» **Task instructions**:
- 1) In the passage on distributed reinforcement learning algorithms, which algorithm is described as distributed DQN?
- 2) List every algorithm that the passage on distributed reinforcement learning algorithms names together with a bracketed reference number, and give that number for each.
- 3) Carry on the passage on distributed reinforcement learning algorithms, beginning after its final sentence.

» **Selected extract**:
___
For the distributed variants, there are A3C (asynchronous advantage actor-critic) [11] which is an asynchronous version of distributed A2C, Gorila [13] which is distributed DQN, and APPO [8] which is asynchronous PPO. A3C has a central copy of network models asynchronously receiving gradients from multiple parallel A2C workers and periodically synchronises the workers with the central copy. Gorila has multiple learner processes training a central Q-network copy with experiences generated by multiple parallel actor processes interacting with environment. APPO has a PPO learner paired with multiple actor processes who generate experiences. The experiences are stored in a circular buffer and will be discarded after being used in training. These distributed RL algorithms are single-agent parallelisation and cannot be applied to GARL. But each agent in GARL should be able to apply any one of the single-agent algorithms. DDPPO [23], short for decentralised distributed PPO, is another parallel single-agent algorithm, but is a bit different in that it involves multiple “agents”, respects the completeness of each “agent” and does not parallelise the internal processes of an agent such as actor or learner processes as the other distributed algorithms do. It is completely decentralised without any central network copy. All the “agents” update their models locally after communicating gradients directly with each other. However, it does global synchronous control among the “agents” – the communication and model updates all happen synchronously with all updates that happen at the same time being identical. This breaks the autonomy of the “agents” and actually makes them worker copies of one single agent. Hence it is still a single-agent learning system, but when GARL agents all work on same tasks we can say that GARL is generalisation of it that additionally respects agent autonomy. We will compare our proposed method DDAL with the synchronous method behind DDPPO in Sect. 6.
___
» **Data segment**:
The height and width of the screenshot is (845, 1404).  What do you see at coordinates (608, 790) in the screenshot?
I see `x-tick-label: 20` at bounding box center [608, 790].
___
» **List of answers**:
- 1) Gorila

- 2) A3C [11], Gorila [13], APPO [8], DDPPO [23]

- 3)
Methods for multi-agent reinforcement learning can be classified into three broad categories, cooperative algorithms, competitive algorithms and algorithms for a mix of cooperation and competition. The competition or cooperation here refers to the interactions between agents which is learned behaviour and the nature of the problem, in comparison to cooperative learning where the cooperation is only knowledge communication and not learned behaviour. MARL methods do not apply in GARL due to the inherent difference in problem definition. To justify more, multi-agent problem can be approached through methods with only independent learner which optimises its own policy ignoring the other agents and assuming environment stationarity [5, 10]. More approaches would consider environment non-stationarity and study the joint behaviour of the agents instead [9, 21, 24]. For example, [7] considers a centralised critic that takes the states and actions of all agents and outputs the Q value for each agent, while also maintains approximated policies of other agents at each agent. In GARL, the agents share knowledge with each other (thus not independent) only to benefit each other’s learning (thus joint behaviour optimisation is not necessary). Besides, MARL happens in a common environment thus the environment state is identical to every agent at any time point, while in GARL the environment states are varied (the agents can be at different pace even though with same tasks). Considering this variousness is an important task of GARL methods. And the multiple geo-distributed environments in GARL also introduce many issues from the systems side. In real applications geo-distributed agents would need real communication and subsequently be managed by a networking protocol, resulting in a real system rather than just a machine learning algorithm.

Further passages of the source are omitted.